▶ _Task input_:

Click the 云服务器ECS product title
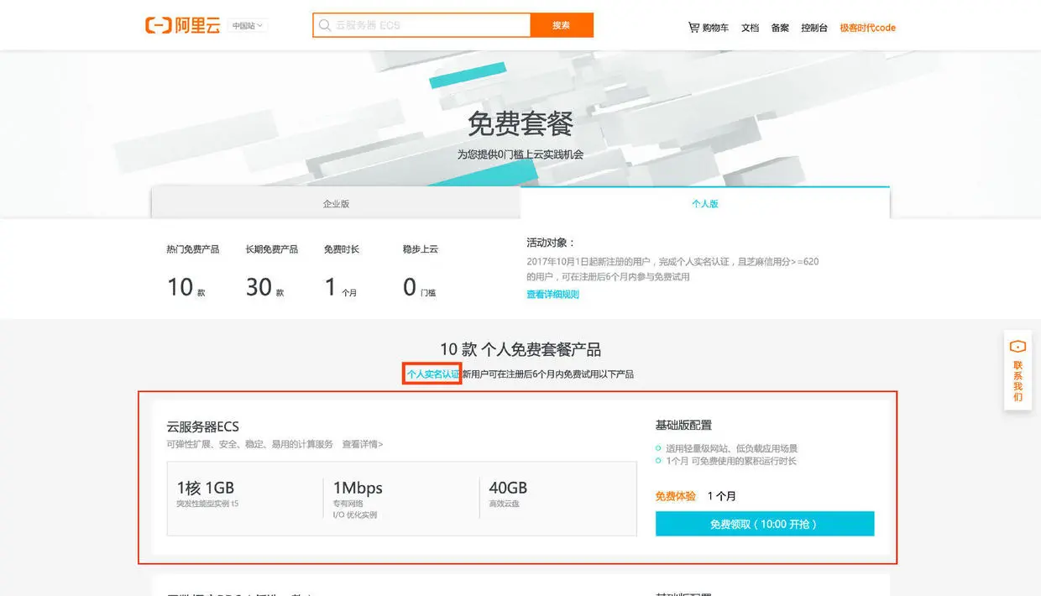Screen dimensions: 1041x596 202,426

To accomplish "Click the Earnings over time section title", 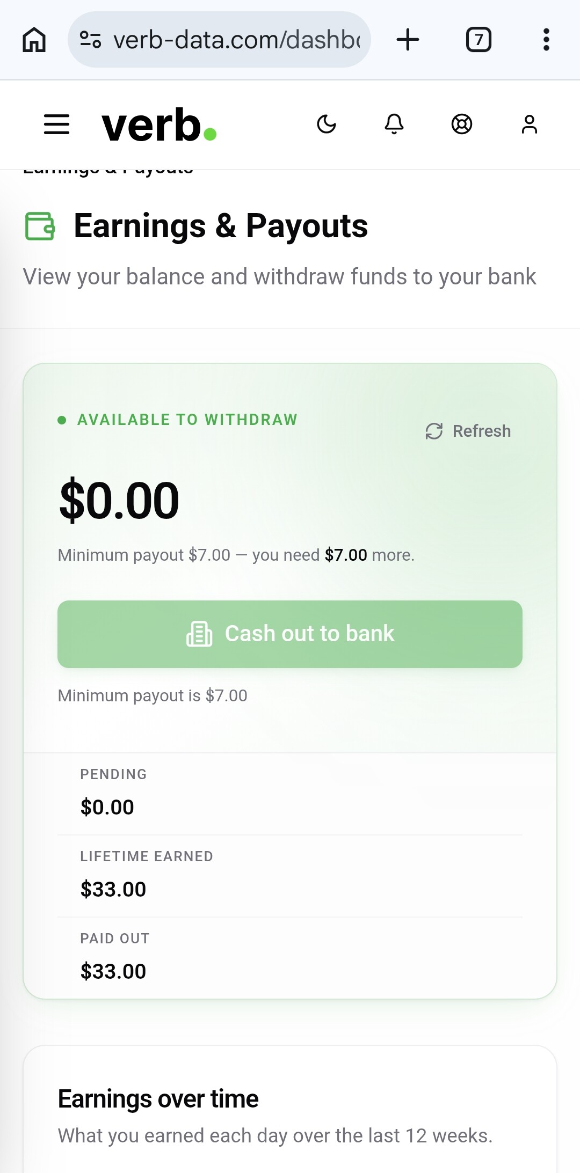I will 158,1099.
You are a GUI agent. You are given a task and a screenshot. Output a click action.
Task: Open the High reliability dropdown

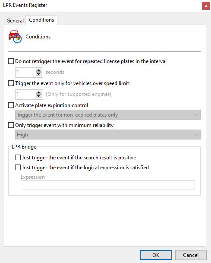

▶ _What you have to do_: Rewrite the data from the line with "You are a GUI" through the end, putting "menu" in place of "dropdown" and changing nothing else. Leave the pictures out.

▶ _Written answer_:
You are a GUI agent. You are given a task and a screenshot. Output a click action.
Task: Open the High reliability menu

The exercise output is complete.